Accordingly, the order of the district court is Affirmed.
. The Illinois long-arm statute provides in relevant part:
§ 2-209. Act submitting to jurisdiction — Process.
(a) Any person, whether or not a citizen or resident of this State, who in person or through an agent does any of the acts hereinafter enumerated, thereby submits such persons, and, if an individual, his or her personal representative, to the jurisdiction of the courts of this State as to any cause of action arising from the doing of any of such acts:
(1) The transaction of any business within this state;
(2) The commission of a tortious act within this state;
******
Ill.Rev.Stat., chapter 110.
. Defendants contend that plaintiff may not now rely on § 2-209(a)(2) because he failed to so argue below. While the tortious act provision was not mentioned in his Memorandum in Opposition to the Motion to Dismiss nor during the hearing on the motion, plaintiff heavily relied (as he does before this court) on Lawson v. Baltimore Paint and Chemical Co., 298 F.Supp. 373 (D.Md.1969), which construed one of the Maryland longarm statute’s tortious act provisions. In light of plaintiff’s ambiguous Memorandum, we will address his argument. Although appellant’s brief before this court describes the basis for jurisdiction as the "commission of a tort from without the state,” he cites § 2-209(a)(2) and relies upon Honeywell, Inc. v. Metz Apparatewerke, 509 F.2d 1137 (7th Cir.1975) and Graco, Inc. v. Kremlin, Inc., 558 F.Supp. 188 (N.D.Ill.1982), which construe § 2-209(a)(2).

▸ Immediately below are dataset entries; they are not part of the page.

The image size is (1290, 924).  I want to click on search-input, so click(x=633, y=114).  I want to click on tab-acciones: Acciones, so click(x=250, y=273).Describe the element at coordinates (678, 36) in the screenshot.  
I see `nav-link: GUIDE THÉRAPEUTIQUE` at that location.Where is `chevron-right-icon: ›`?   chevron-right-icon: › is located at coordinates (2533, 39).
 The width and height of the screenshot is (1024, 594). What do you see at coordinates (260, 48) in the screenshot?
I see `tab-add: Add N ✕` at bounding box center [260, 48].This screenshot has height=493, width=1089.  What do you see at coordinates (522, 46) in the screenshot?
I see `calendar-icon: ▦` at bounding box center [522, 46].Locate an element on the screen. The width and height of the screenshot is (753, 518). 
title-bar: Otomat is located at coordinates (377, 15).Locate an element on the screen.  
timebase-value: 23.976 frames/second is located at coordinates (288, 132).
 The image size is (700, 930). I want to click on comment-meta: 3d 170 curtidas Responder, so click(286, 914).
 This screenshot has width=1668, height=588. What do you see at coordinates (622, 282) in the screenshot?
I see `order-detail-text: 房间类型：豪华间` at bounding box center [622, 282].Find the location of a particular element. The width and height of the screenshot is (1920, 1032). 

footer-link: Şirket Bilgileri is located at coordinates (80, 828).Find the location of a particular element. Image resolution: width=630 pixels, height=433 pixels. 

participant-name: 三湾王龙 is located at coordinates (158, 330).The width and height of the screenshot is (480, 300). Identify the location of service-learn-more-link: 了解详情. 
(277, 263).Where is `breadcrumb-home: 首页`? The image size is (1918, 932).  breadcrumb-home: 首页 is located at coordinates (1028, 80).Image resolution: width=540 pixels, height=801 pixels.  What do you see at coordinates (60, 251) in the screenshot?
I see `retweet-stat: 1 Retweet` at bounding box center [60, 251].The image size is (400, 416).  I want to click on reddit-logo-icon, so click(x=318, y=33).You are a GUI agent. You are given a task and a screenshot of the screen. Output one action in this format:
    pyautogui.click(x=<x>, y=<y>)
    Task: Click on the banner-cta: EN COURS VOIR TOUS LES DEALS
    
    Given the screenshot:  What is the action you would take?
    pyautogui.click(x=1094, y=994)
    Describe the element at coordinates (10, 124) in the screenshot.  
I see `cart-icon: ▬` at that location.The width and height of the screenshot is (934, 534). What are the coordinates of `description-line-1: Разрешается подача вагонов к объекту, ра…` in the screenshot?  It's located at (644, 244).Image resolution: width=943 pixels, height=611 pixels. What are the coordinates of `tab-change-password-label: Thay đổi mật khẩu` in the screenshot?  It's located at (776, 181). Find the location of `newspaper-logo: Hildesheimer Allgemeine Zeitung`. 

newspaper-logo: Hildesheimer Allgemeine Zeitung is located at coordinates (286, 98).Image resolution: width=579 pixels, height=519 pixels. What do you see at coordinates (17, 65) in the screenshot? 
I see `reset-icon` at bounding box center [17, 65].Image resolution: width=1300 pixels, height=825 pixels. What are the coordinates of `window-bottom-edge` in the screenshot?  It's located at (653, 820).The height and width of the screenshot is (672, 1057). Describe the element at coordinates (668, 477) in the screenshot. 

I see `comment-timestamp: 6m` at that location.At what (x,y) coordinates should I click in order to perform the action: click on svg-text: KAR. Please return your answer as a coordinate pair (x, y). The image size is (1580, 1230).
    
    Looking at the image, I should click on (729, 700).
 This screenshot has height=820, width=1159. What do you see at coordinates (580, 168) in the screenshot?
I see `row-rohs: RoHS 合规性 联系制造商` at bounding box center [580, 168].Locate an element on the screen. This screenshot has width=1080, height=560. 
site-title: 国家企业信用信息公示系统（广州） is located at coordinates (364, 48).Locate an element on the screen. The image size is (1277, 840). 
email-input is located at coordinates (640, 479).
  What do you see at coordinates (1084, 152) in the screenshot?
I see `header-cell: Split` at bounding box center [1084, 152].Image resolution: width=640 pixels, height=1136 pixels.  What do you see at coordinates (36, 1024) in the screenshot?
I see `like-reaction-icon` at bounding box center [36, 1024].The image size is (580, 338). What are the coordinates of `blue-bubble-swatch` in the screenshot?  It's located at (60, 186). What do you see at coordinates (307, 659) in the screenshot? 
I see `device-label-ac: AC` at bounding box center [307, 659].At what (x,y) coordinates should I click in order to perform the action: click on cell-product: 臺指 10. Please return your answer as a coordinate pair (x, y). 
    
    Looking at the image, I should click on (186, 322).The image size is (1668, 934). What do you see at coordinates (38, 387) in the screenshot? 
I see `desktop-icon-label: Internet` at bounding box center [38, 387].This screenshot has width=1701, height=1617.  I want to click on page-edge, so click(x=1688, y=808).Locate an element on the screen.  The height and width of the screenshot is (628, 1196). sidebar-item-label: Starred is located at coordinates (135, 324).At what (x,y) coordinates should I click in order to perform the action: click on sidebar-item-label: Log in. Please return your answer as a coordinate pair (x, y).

. Appellant’s reliance on Lawson v. Baltimore Paint & Chemical Corp., 298 F.Supp. 373 (D.Md.1969), is inappropriate. The basis for jurisdiction over the directors was the Maryland long-arm statute, which provides for “tortious injury in this State by an act or omission outside the State if [the defendant] regularly does or solicits business ... or derives substantial revenue from ... services used ... in the State.” Illinois has no such provision.
. That plaintiffs theory is non-statutory is not entirely clear. However, we will treat his position as non-statutory, because if it is premised on § 2-209(a)(1) or (a)(2), we have already discussed our rejection of jurisdiction on those bases.
. Plaintiffs Memorandum in Opposition to the Motion to Dismiss and colloquy between counsel and the court during the hearing on the motion strongly suggest that plaintiff waived the argument that the directors are not indispensable. However, as the defendants have not argued waiver, we will discuss the merits.
. In a letter to this court after oral argument, counsel for appellant reiterated this position.